In a down-and-out Canadian town, Bruce Linton dreamed of transforming an abandoned Hershey Co. chocolate plant into the Next Big Thing, a medical marijuana factory. But the cannabis entrepreneur faced a crisis typical of his edgy industry: Banks shut their doors in his face.
It began with Royal Bank of Canada. The 148-year-old blue-chip company dropped him as a customer when it discovered he ran with the cannabis crowd. “We must regretfully inform you,” read the financial Dear John letter he was sent. Toronto-Dominion Bank, Bank of Montreal--they stiffed him, too. He queried Bank of Nova Scotia and Canadian Imperial Bank of Commerce. No luck.

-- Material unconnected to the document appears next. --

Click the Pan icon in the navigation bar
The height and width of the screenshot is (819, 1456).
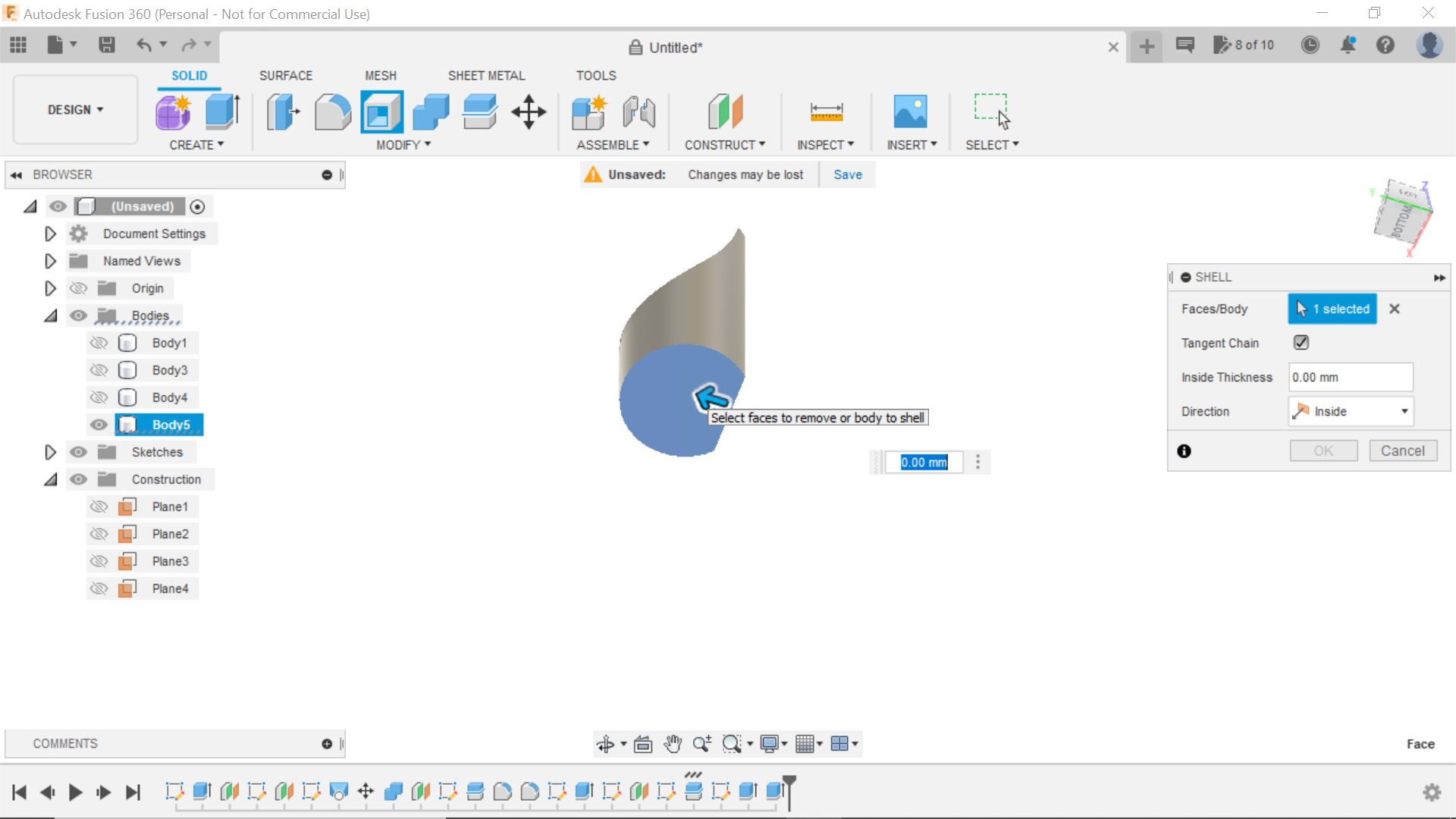tap(673, 744)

Scouring Google, Linton lowered his sights, but the rejections kept piling up, like roaches at a Grateful Dead concert. No “respectable” bank wanted to take a chance on an untried business selling a product with the whiff of vice.
Then Linton turned to an old-school credit union--that paragon of community, rectitude and caution--and found a middle-aged banker named Rob Paterson. The chief executive officer of Alterna Savings & Credit Union Ltd. seemed an unlikely mark. He barely drank and hadn’t smoked a joint since his university days.
Initially, Paterson dismissed the idea. But then, like any good banker, he hit the books. He and his crew spent several months studying Linton’s business plan. They scoured the regulations on medical marijuana and even interviewed doctors. Paterson was impressed. He came back to his team and declared: “Look, why would we not do this business?” The marijuana company with the funky name, Tweed Inc., had found its bank.
That was three years ago. Since then, Paterson has become the go-to banker for the marijuana industry, and his first cannabis customer, Linton, the no-longer-desperate marijuana executive, is proud to show off his 650,000-square-foot cannabis facility in Smiths Falls, Ont.--a burg of 8,885 slowly rebounding from the shutdowns of the Hershey and Stanley Works tool plants a decade ago.